[PASSAGE PROVIDED start]

Reflecting on the teen years in high school, we can all remember that girl. You know, that girl that always needed a boyfriend, validation from a guy, and would flirt with your crush because she always desired to be desired. Yep, you know that girl. Especially if you were best friends with that girl and anytime she was in a relationship, you easily became Secondhand Sally or third wheel Tina and your fun times together were now spent either with their flavor of the week of listening to this girl go on and on about her new love and how this time it was real.
God bless those best friends of that girl.
The worst part about reflecting on this is realizing I was that girl. The emotions and disappointment in realizing this was me was surprisingly shocking, and the guilt felt realizing how I treated my friends is even worse.
Why am I reflecting? Well, apparently my high school is celebrating it’s 50th year of school and so there was a facebook page made to get all alumni together. I hardly ever think about high school or junior high because I couldn’t wait to get out of there. My favorite memories are all after graduation so it’s not really something I reflect on. Going back and thinking about high school, junior high, past friendships, gave me the itch to go search for old pictures in my storage tub only to disappointed in my lack of findings. Not because I didn’t have memories but because I had trashed any type of memorabilia that had an old boyfriend in it.
Upon my engagement, I was so thrilled about marrying the man of my dreams, a man who was pure and saved every part of him for his wife while I came with so much baggage, past, and history of exes. I allowed my guilt and shame of my past to burden me and put me in fear that my future husband wouldn’t accept me for who I used to be so I threw away everything having to do with an ex. This included pictures, group pictures, diaries, notes with friends, everything. I was so weak at that moment in life, I didn’t think twice about it.
Looking back on it, I don’t really hold any regrets about removing the old from my life, but I do wish I had more memorabilia of my teenage years. But that’s the sad part. I always had to have a boyfriend, I always forced my boyfriends and friends to be friends and anything I did or memories I had always had a boyfriend in it. Therefore going through my old stuff, I realized I only had about 15 pictures of memories in a gap of 8 years because I had placed such an emphasis on having a boyfriend, I didn’t find anything else important enough at the time to save. I started thinking of the times I didn’t have a boyfriend…which weren’t many…and I thought about my friendships I had and lost and the saddest part was coming to realize I had some pretty great friends in my life who I let slide because I was selfish. I had such a low self esteem and desired attention so badly from a guy, that I allowed some pretty good friendships to slip. I did not treat my friends as nice as I should have. I can remember even stealing my friends crush just because I wanted that attention so badly. I so needed Jesus so badly and I didn’t even know it. I had this big, wide open, vulnerable hole in my life that I so desperately wanted to feel loved, wanted, needed, etc… that when I could have filled it with Christ, I filled it with lots of boys who would hurt me, boys who’s attention and promises were temporary, and with so much heartache. This hole would get bigger with every failed relationship and yet I still missed the big picture. I needed the only love that was unfailing, unending, and everlasting. I could not be more thankful for the woman who saw this in me and led me to the Lord. Oh the joy of salvation and the freedom that gave me.

[PASSAGE PROVIDED end]
[RECORD SET start]

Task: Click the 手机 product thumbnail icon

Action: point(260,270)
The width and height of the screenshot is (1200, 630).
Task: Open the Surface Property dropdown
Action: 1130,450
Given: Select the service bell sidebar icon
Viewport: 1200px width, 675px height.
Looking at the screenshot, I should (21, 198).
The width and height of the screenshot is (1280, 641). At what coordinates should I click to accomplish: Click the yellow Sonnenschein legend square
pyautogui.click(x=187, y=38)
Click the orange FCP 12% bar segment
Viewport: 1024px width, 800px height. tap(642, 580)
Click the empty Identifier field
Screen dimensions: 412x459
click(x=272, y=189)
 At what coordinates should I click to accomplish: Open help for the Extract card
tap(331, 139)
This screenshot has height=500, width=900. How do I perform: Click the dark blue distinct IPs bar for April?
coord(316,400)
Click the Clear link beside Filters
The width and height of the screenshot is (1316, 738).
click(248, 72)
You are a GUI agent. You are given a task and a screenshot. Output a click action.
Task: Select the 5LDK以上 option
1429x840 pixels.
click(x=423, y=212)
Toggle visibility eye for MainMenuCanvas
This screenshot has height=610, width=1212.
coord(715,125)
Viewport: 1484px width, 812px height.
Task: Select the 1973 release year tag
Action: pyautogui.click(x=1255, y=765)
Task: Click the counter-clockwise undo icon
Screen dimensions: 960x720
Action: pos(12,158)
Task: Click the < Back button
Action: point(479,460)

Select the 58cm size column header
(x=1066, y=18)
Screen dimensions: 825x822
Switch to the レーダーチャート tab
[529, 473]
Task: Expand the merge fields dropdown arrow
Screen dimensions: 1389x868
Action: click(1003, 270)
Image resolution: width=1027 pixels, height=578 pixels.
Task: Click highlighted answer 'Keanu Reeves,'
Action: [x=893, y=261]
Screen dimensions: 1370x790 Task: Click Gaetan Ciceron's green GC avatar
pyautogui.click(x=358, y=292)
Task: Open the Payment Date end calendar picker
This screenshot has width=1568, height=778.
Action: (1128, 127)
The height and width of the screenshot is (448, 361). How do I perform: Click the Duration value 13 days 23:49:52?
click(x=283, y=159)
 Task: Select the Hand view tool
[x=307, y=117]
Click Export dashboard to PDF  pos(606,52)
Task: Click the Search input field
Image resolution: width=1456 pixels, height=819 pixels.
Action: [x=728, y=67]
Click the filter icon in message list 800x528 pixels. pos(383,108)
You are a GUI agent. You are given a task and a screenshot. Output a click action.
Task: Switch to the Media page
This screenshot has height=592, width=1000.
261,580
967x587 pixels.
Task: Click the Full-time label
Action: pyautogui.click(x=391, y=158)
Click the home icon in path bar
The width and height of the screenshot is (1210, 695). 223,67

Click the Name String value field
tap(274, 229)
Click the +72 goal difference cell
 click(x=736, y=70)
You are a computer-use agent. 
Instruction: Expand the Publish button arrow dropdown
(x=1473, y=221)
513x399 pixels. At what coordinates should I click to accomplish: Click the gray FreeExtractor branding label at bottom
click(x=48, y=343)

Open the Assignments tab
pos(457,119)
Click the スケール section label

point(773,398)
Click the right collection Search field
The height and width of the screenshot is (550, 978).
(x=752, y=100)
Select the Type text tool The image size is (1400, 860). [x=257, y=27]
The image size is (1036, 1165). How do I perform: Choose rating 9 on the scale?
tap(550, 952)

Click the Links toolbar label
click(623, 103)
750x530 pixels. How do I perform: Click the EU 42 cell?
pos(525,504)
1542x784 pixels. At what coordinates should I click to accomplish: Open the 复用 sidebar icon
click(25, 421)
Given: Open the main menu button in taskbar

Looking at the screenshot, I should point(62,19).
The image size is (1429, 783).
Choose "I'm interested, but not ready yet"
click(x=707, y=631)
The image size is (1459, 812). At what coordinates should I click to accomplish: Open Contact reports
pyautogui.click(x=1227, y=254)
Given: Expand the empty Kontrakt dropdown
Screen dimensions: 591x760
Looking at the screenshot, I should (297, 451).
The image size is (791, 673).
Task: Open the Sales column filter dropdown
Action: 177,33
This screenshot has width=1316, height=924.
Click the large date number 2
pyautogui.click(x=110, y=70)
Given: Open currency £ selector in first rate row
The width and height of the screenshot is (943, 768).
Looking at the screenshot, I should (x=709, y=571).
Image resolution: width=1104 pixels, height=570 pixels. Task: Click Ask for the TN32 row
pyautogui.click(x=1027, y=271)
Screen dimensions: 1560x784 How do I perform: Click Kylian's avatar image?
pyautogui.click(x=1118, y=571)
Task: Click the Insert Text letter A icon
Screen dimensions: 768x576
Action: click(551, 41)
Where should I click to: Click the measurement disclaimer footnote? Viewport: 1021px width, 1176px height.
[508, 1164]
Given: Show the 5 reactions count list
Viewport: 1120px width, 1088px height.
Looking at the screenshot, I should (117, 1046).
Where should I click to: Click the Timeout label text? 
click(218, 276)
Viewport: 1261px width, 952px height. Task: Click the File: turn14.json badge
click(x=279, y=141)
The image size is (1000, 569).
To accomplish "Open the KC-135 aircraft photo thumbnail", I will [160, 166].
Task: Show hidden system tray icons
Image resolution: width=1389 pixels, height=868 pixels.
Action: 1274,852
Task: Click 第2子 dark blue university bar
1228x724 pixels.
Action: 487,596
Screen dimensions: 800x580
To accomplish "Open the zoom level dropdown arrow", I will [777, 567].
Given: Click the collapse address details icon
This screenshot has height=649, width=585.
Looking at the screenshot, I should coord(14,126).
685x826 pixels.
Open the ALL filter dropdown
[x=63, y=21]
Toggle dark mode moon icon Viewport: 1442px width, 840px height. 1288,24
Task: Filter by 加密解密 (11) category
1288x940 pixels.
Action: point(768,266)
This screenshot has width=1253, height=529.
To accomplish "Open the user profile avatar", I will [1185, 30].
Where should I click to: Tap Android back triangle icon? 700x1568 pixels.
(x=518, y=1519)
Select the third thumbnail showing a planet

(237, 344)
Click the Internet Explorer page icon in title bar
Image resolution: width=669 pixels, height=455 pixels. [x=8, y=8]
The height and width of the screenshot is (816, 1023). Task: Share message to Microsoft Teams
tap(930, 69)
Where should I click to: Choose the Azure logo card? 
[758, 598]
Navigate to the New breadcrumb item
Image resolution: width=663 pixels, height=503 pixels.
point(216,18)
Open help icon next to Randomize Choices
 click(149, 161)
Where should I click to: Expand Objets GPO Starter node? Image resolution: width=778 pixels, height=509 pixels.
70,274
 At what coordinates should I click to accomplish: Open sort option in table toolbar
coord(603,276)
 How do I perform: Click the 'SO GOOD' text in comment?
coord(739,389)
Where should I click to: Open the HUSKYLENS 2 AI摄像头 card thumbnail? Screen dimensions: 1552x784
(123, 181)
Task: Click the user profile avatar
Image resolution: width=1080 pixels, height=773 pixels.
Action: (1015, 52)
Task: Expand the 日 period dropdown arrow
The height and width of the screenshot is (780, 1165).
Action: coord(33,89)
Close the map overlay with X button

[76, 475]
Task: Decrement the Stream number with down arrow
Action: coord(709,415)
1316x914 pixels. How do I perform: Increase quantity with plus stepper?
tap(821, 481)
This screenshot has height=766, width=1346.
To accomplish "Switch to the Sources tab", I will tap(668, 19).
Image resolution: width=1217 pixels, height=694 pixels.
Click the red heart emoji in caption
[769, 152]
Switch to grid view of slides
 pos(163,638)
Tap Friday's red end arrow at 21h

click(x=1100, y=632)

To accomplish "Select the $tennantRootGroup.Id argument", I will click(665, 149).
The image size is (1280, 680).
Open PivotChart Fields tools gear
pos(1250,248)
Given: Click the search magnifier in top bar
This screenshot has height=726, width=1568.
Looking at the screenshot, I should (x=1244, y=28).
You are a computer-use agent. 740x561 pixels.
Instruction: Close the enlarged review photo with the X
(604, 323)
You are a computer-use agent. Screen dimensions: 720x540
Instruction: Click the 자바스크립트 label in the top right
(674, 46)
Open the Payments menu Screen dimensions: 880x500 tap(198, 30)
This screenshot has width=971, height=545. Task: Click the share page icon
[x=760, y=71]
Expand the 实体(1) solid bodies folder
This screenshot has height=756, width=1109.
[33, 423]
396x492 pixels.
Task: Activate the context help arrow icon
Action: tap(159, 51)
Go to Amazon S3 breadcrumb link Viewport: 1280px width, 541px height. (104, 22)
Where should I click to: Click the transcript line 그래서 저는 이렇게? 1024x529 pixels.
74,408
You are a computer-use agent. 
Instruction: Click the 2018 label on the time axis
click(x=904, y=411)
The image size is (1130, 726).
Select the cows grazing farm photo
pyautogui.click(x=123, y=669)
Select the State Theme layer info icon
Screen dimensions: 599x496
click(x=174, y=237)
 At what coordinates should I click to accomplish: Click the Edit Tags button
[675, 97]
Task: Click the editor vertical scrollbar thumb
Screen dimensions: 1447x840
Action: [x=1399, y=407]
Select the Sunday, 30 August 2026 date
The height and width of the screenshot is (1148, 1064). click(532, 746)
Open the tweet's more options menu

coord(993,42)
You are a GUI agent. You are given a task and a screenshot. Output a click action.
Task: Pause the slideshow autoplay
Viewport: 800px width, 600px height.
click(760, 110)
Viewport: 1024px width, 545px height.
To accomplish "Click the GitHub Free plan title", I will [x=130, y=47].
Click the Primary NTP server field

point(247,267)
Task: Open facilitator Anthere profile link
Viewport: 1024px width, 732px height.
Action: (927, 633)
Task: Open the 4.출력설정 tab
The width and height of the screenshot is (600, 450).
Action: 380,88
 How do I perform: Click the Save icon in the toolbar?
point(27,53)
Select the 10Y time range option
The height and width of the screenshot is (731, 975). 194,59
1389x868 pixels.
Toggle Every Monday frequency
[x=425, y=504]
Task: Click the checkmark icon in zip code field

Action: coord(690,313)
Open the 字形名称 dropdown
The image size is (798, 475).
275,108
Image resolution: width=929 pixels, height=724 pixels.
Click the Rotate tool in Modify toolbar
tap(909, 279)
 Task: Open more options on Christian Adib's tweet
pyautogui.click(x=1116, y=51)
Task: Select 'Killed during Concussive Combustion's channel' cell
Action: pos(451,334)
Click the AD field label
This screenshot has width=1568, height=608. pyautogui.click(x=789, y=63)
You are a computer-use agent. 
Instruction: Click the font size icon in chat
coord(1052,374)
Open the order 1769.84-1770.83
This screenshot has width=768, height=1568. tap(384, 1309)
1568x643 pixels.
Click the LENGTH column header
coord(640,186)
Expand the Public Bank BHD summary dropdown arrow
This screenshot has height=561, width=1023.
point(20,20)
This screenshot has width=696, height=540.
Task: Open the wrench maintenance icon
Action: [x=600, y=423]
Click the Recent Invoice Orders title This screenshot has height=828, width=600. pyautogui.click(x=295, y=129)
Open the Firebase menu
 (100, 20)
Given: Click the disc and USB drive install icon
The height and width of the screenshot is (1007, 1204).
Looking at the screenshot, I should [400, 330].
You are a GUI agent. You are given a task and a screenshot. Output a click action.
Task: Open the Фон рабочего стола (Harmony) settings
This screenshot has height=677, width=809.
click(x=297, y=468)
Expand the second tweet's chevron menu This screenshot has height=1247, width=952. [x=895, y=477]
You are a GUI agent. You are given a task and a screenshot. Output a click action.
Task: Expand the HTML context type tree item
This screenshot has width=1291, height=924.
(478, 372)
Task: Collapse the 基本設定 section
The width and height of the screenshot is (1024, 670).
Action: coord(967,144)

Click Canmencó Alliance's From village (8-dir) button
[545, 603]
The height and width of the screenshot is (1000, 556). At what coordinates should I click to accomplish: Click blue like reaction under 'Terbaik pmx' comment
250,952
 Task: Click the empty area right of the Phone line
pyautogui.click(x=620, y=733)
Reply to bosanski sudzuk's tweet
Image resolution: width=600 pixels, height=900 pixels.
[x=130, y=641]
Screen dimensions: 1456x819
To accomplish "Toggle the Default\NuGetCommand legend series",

[RECORD SET end]

*TASKS FOR THIS EXERCISE:*
[1] Please repeat the high school reflection from "Reflecting on the" to "is even worse.", switching "Secondhand Sally" to "Sidekick Sally".
[2] Carry the high school reflection forward past its final sentence.

*THE RESPONSES:*
[1]
Reflecting on the teen years in high school, we can all remember that girl. You know, that girl that always needed a boyfriend, validation from a guy, and would flirt with your crush because she always desired to be desired. Yep, you know that girl. Especially if you were best friends with that girl and anytime she was in a relationship, you easily became Sidekick Sally or third wheel Tina and your fun times together were now spent either with their flavor of the week of listening to this girl go on and on about her new love and how this time it was real.
God bless those best friends of that girl.
The worst part about reflecting on this is realizing I was that girl. The emotions and disappointment in realizing this was me was surprisingly shocking, and the guilt felt realizing how I treated my friends is even worse.

[2]
Now this was not an overnight ending to this struggle for me. I struggled with this need for love and acceptance for years after salvation. It was honestly after meeting my would-be husband. Not many people know this, but we hit a rough patch right after our engagement where there was doubt about whether we should be married. I remember spending an afternoon talking with our pastor at church and asking him “what do I do if he realizes he doesn’t want to marry me?”. This amazing pastor proceeding to draw a picture. He drew my name on the bottom of one side, my husbands on the other and then drew God on top middle. He said each of us have our own line when we achieve salvation that leads to our God in Heaven. He proceeded to draw our lines going up. Then he said, it is only marriage, that unity brings your lines together and leads you to Heaven. He proceeded to draw a line from my name and my husband’s name that met in the middle and both went upward to God’s. He then says “Right now it’s just your line. You cannot make his line join your line unless you marry. If he decides not to marry you, you just keep on your line and he keeps on his. You still have a loving, heavenly Father leading you and he will never leave you.” This sounds so much simpler than this ah-Ha moment I had, but it was a moment of clarity, realizing I didn’t need someone else to fulfill me, I needed only God. God was the only one that would not leave me, that was permanent, worthy, and wouldn’t hurt me. He was what needed to be the center of my life and I could only succeed through Christ. The beautiful story is, we did get married and our lines are now joined. But sheesh it took a lot of work to get there. Maybe what ended up working so well was my husband seeing that I loved God more than him. Hmm…
I know having a relationship can sometimes feel like the most important thing in the world, especially as a teenager, but if you do not seek God first, you will not be successful. Do you want to look back in life and see all these relationships you went through, all the past hurts, and have a little bit of you taken away before you get to your spouse? Spend your high school years developing a strong foundation in your heavenly Father, your creator. Because He won’t leave you feeling worthless, ashamed, empty, or broken hearted. We cannot only come to God for healing after a relationship we didn’t allow God to be a part of, He will still love you and comfort you because we have such an amazing forgiving and loving God, but we can keep our relationship with God at a higher priority than any relationship. And treat your friends like family. Love them, tell them their value, don’t dispose of them the second a guy/girl comes around, and respect them. If you are that girl like I was, apologize to them.
To my friends who stuck with me during these selfish, boy crazy, attention needing years—thank you. You have no idea how much I value you for your unconditional love and commitment to our friendship. I’m so sorry if I ever made you feel less than what you were and for not being a better friend to you when you deserved it.
To my old friends that I lost – I’m sorry. I know that an apology does not repair or change anything regarding how I treated you. I never put your first or second and I was so selfish of a friend. I’m sorry for making you feel less than. Just know that you made an impact on my life, and have taught me a great lesson. I’m sorry for treating you poorly, putting a boy before you and our friendship and I hope you found a great friend that gave you the friendship you deserved.
It’s always easier to look at things in hindsight. I only wish I had known then what I know now. Who knows, maybe I would have had better grades, been more involved in school, and my life would have gone in an entirely different direction. But as I always say to my husband – we cannot live in a state of could have, would have, should haves. I can learn from this, seek forgiveness, and move forward. I will treat my friends with the love and friendship they deserve, and I will always seek God first in everything. I pray that I can teach these to my children and to any students I can share my testimony.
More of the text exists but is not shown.